§ **Prompt**:
Pictures stay out of the copy. Transcribe exactly, and only, the line with "Task: Click the MIT license badge for imgaug" through the last line of the entries below.

[Stored items]
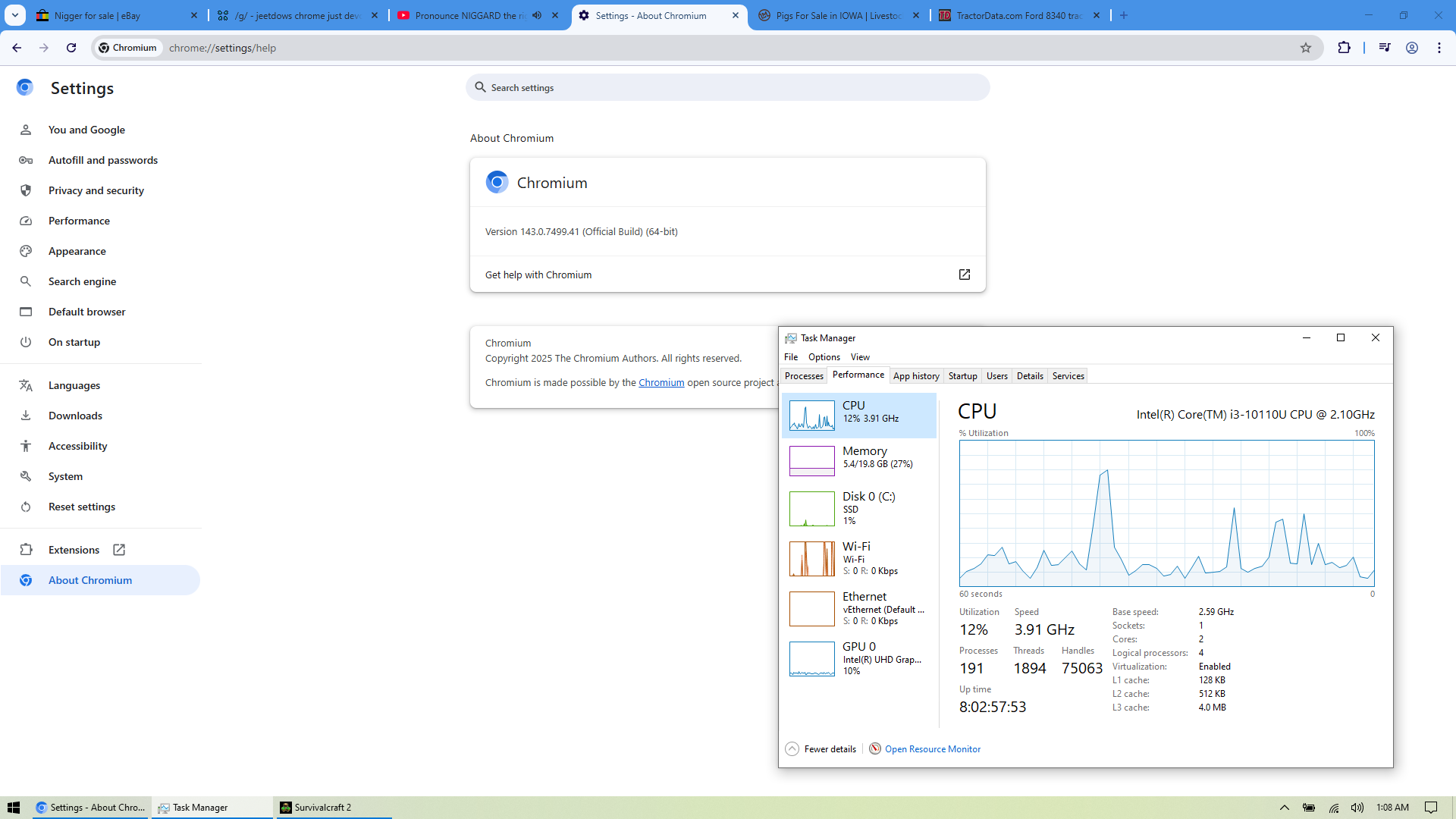This screenshot has width=1456, height=819.
Task: Select the GPU 0 performance graph thumbnail
Action: click(811, 658)
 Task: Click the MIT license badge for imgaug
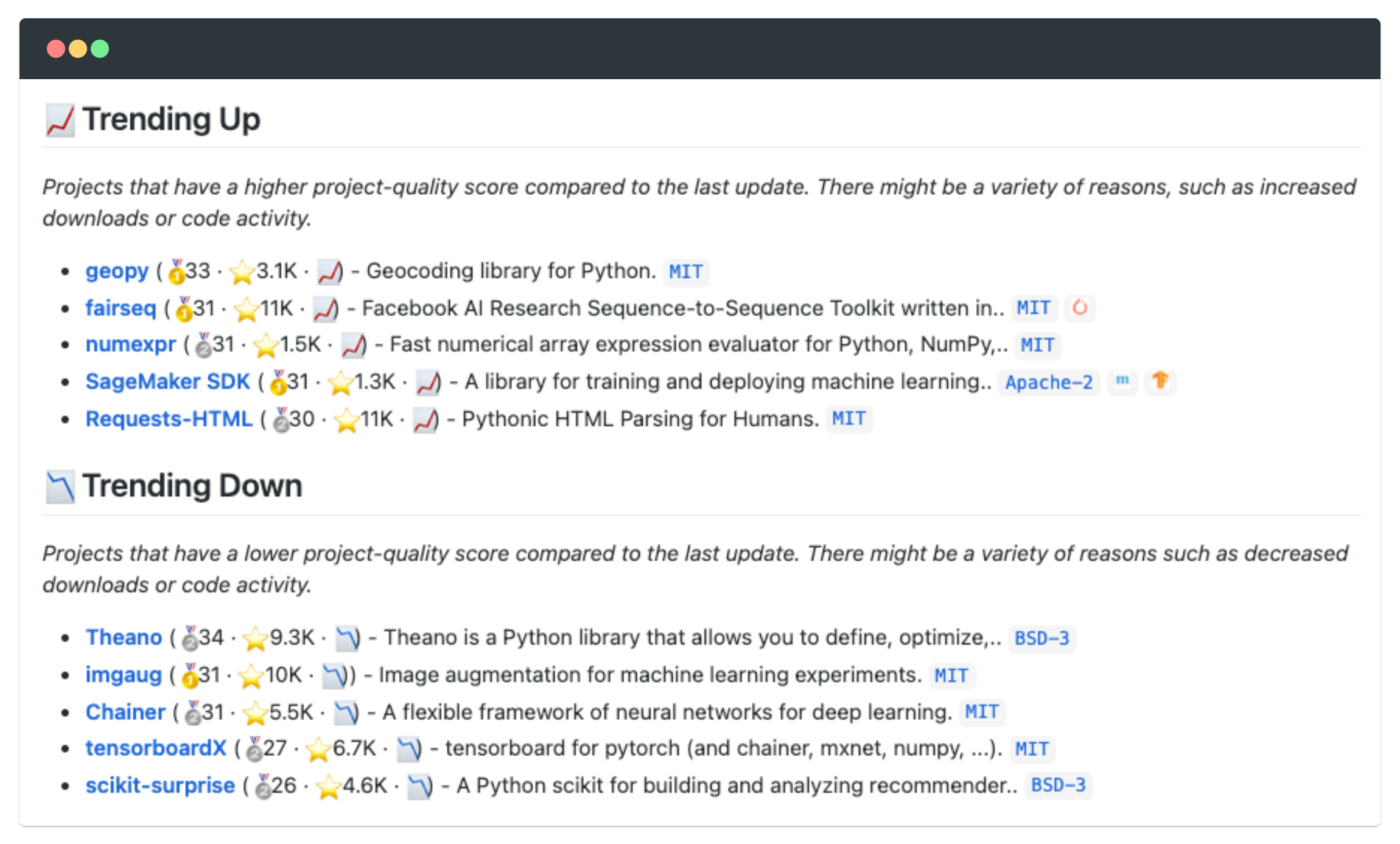point(951,675)
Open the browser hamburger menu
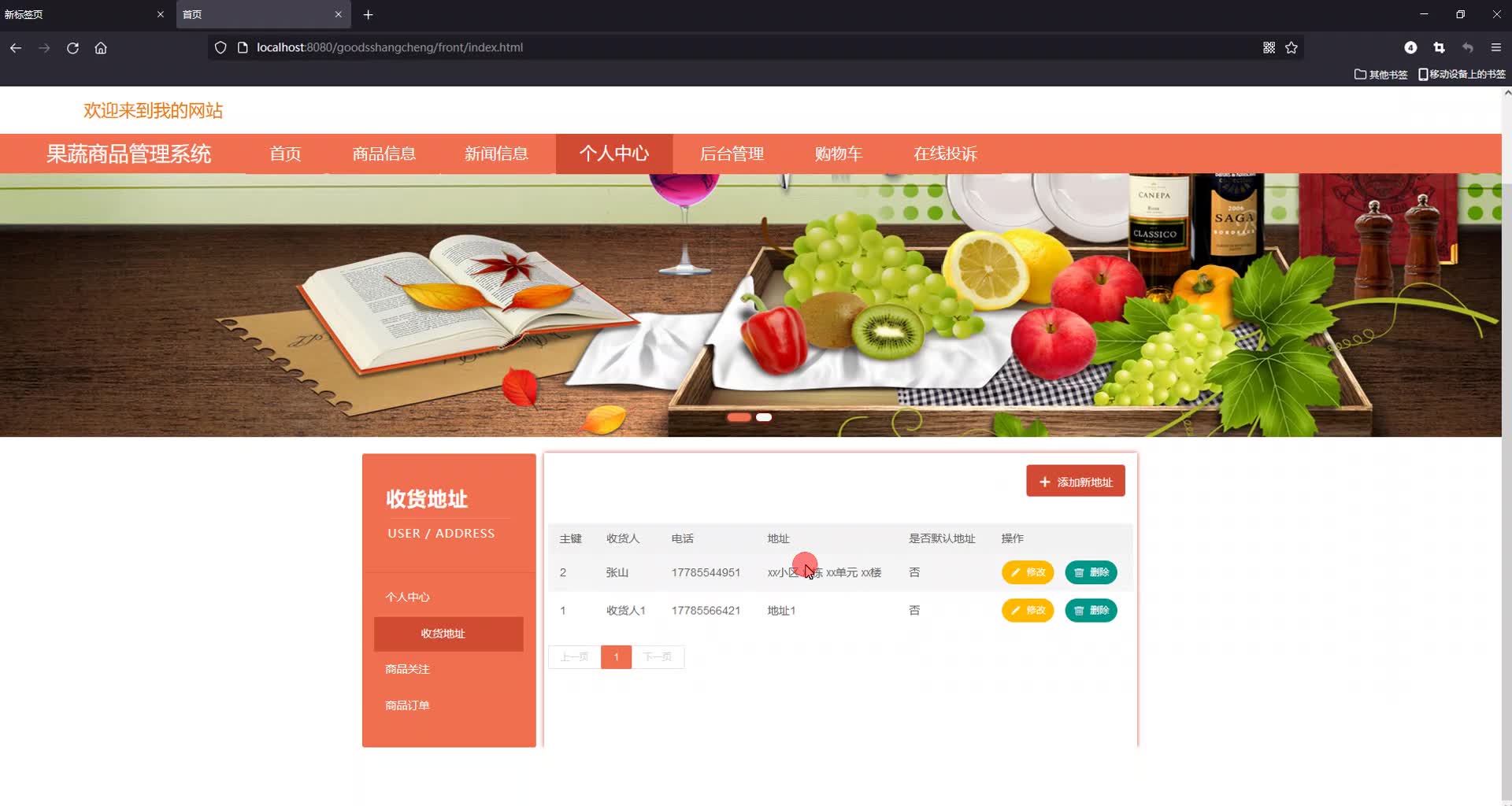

§ **Solution for this exercise**:
 Task: Click the MIT license badge for imgaug
point(951,675)
Open the browser hamburger menu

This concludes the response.